Hi, can I please borrow 20,000 CPU with 30 TB memory?”

“Sure, when do you need them?”

“Less than one second from now please.”

“How long would you like them for?”

“Five seconds and I am only paying for five seconds of use.”

“No problem.”

Public cloud creates some options that would have seemed outlandish not long ago. However, when conversations like the one above are possible, they can also create subsequent obstacles. To download this case study of how Coremont implemented the most efficient use of compute resource, written by Tim Roberts, Software Engineer, please click here.

Our demand for compute resource is driven by user interaction that results in an embarrassingly parallel CPU-bound workload: somewhat predictable use but with large unpredictable spikes.

To meet this demand, the options considered were:

  • Run idle compute to ensure ample capacity. Computationally great. Financially dreadful.
  • Run requests in batches or queues to maximize utilisation. No wasted resource. Avoids scale-up time to retrieve and prepare anything common between requests e.g. the app retrieved data. But the results will be out of date (therefore worthless) before you even begin.
  • Autoscale virtual machines based on load. If the entire request aims to take under five seconds then the delay of starting a new VM (let alone bootstrapping the orchestration, runtime, app) makes this untenable.
  • Function-as-a-service. Sounds good tell me more.

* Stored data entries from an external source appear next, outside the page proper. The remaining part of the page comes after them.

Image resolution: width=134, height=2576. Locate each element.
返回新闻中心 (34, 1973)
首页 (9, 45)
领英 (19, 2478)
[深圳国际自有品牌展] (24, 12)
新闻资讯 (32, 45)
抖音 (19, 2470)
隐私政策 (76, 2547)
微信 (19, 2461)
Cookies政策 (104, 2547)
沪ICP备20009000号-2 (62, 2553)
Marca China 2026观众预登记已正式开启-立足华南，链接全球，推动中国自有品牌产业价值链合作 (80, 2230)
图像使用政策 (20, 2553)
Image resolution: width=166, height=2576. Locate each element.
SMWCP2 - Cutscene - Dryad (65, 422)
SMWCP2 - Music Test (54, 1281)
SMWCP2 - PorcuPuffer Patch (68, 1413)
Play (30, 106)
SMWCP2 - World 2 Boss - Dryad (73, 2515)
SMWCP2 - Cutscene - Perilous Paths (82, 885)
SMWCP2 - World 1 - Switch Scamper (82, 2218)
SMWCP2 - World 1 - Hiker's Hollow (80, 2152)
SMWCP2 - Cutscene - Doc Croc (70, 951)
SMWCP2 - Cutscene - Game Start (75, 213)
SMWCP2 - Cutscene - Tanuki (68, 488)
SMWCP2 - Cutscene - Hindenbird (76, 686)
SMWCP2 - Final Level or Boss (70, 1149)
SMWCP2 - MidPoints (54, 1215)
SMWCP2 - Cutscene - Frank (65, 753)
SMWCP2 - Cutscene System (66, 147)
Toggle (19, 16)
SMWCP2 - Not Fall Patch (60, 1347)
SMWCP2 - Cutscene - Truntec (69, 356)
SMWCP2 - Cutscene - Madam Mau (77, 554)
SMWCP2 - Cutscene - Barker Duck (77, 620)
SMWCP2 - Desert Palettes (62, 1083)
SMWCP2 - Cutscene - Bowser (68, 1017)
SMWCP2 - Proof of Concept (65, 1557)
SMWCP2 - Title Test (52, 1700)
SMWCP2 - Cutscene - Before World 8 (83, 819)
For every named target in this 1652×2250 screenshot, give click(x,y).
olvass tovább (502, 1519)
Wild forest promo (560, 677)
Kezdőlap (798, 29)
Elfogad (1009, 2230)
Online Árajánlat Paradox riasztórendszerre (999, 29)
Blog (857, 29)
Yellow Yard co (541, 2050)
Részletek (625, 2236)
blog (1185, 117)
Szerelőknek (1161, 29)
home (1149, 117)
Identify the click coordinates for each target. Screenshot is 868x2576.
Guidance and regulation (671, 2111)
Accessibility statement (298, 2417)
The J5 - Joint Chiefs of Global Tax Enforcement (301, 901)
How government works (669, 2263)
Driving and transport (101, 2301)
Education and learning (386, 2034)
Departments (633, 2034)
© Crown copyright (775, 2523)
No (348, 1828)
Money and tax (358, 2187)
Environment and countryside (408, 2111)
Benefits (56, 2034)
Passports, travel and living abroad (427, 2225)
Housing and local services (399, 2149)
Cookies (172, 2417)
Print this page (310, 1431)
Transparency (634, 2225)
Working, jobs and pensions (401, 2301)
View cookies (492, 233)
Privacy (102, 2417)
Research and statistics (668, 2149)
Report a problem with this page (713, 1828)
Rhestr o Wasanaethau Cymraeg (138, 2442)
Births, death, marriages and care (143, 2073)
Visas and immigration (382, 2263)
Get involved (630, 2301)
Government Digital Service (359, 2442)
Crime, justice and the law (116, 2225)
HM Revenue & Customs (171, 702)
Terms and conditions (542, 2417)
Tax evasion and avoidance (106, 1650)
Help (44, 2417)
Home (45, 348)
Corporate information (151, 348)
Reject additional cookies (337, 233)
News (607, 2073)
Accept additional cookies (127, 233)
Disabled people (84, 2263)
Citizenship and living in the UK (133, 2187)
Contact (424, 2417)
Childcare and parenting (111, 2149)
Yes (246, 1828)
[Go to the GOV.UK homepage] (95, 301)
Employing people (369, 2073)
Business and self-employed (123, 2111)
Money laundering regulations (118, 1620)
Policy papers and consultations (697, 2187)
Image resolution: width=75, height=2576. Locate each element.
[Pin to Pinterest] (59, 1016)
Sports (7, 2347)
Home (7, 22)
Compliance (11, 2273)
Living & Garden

What we wanted was some combination of the above:

  • Enough compute available to never have to wait.
  • A non-eye-watering bill.
  • Optimisation to reduce cold start delays from pulling platform, runtime, our app, starting process, loading unchanged data etc.

AWS Lambda allowed us to achieve this but we faced a few challenges in implementation.

Cannot select the underlying hardware.

Public cloud providers offer a wide range of virtual machine families/types/series/generations with specific underlying hardware depending on the desired hardware vs. cost.

AWS Lambda allows requesting vCPU and GB memory as required but not the underlying hardware. This created two problems:

Our function executed approximately 50% slower on Lambda than on Amazon’s “Compute Optimized” EC2 instances.

1. Cannot benchmark our workload across available options and select the fastest

To counter this, we could now make use of the scalability of Lambda. Make our “embarrassingly parallel” request run even more parallel. Our new parallelism limit is the AWS Lambda account concurrency limit which is much higher than what was available before moving to Lambda.

2. Do not know what hardware our function will execute on

This makes bin packing difficult since the size of the bin may vary.

For example, in the few weeks our function executed on:

A table showing four different CPUs and the % of invocations for each one.

This CPU variance can make our estimated calculation time less accurate. The user must wait for the slowest request so we do not want to risk one invocation delaying the entire response.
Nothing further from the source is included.